* **Exercise aim**
Could you extract every one of the records below, reproducing each line word for word?

[Data items]
-- Start --

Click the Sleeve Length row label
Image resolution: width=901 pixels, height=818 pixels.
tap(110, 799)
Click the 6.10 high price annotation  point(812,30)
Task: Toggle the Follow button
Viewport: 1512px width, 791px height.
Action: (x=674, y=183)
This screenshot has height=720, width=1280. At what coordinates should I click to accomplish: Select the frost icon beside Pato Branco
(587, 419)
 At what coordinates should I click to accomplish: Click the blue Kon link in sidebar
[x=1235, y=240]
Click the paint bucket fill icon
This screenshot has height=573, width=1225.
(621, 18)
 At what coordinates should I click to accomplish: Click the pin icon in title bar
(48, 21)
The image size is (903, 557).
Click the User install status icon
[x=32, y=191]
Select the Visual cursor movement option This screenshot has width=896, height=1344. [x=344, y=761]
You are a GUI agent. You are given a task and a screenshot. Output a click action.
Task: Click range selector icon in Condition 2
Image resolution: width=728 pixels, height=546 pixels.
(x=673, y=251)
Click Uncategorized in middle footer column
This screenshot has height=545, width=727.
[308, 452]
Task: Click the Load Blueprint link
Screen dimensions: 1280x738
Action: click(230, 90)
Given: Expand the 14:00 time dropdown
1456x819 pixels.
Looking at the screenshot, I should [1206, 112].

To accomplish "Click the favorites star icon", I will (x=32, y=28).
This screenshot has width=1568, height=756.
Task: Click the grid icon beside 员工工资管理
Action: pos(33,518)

-- End --

* **Solved exercise**
Click the Sleeve Length row label
Image resolution: width=901 pixels, height=818 pixels.
tap(110, 799)
Click the 6.10 high price annotation  point(812,30)
Task: Toggle the Follow button
Viewport: 1512px width, 791px height.
Action: (x=674, y=183)
This screenshot has height=720, width=1280. At what coordinates should I click to accomplish: Select the frost icon beside Pato Branco
(587, 419)
 At what coordinates should I click to accomplish: Click the blue Kon link in sidebar
[x=1235, y=240]
Click the paint bucket fill icon
This screenshot has height=573, width=1225.
(621, 18)
 At what coordinates should I click to accomplish: Click the pin icon in title bar
(48, 21)
The image size is (903, 557).
Click the User install status icon
[x=32, y=191]
Select the Visual cursor movement option This screenshot has width=896, height=1344. [x=344, y=761]
You are a GUI agent. You are given a task and a screenshot. Output a click action.
Task: Click range selector icon in Condition 2
Image resolution: width=728 pixels, height=546 pixels.
(x=673, y=251)
Click Uncategorized in middle footer column
This screenshot has height=545, width=727.
[308, 452]
Task: Click the Load Blueprint link
Screen dimensions: 1280x738
Action: click(230, 90)
Given: Expand the 14:00 time dropdown
1456x819 pixels.
Looking at the screenshot, I should [1206, 112].

To accomplish "Click the favorites star icon", I will (x=32, y=28).
This screenshot has width=1568, height=756.
Task: Click the grid icon beside 员工工资管理
Action: pos(33,518)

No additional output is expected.